### PROBLEM DETAILS
Restate exactly the lines below, from the one containing "Instruction: Click the" through the final line, and leave out the pictures.
::::::::::
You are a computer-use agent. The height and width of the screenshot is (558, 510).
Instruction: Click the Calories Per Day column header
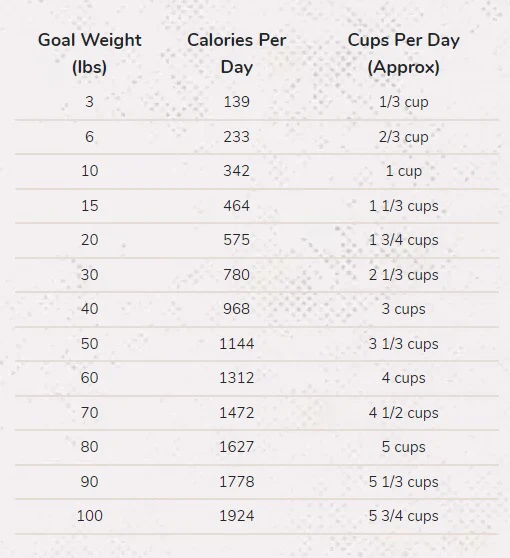(237, 53)
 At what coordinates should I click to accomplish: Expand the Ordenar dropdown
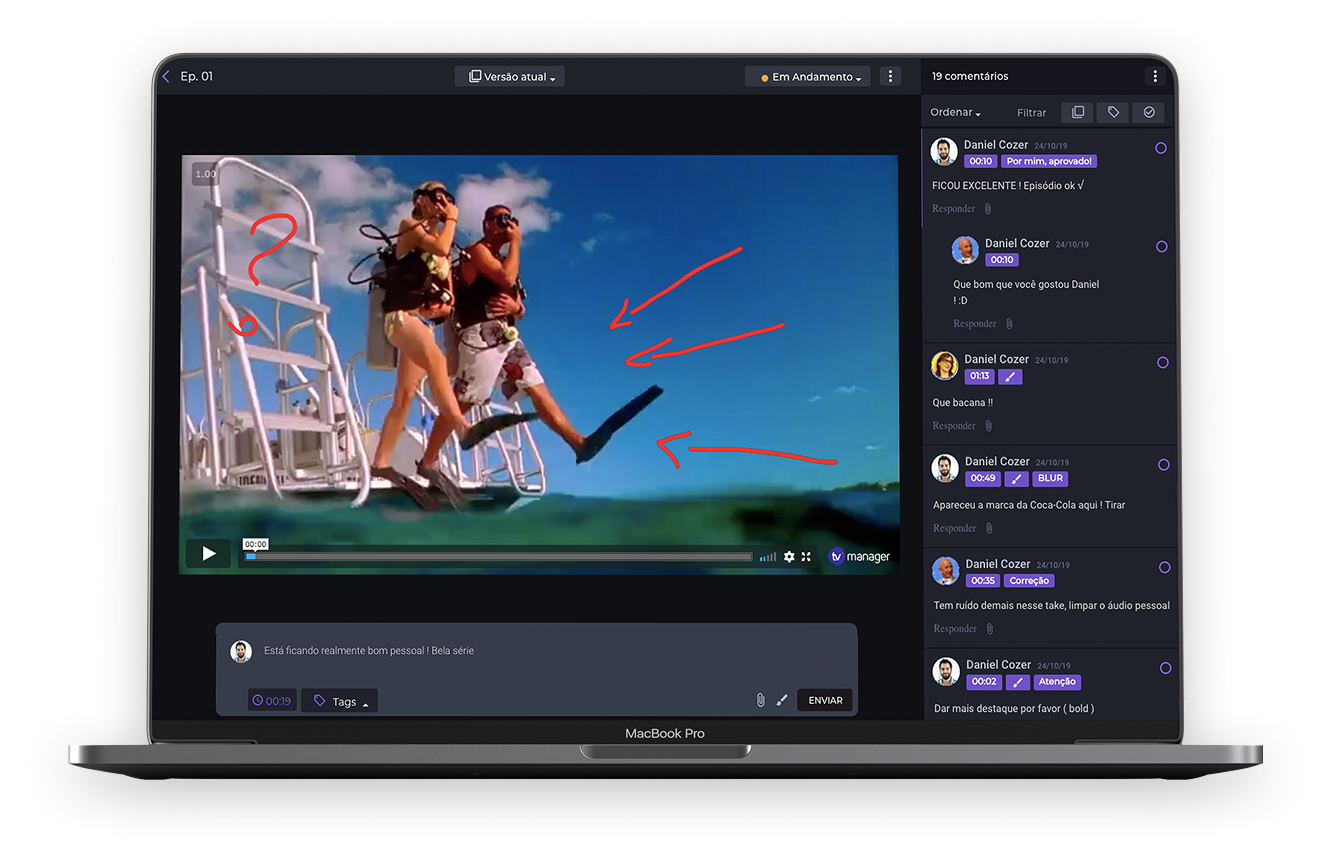[x=952, y=112]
::::::::::
### TASK RESULT
Instruction: Click the Calories Per Day column header
(237, 53)
 At what coordinates should I click to accomplish: Expand the Ordenar dropdown
[x=952, y=112]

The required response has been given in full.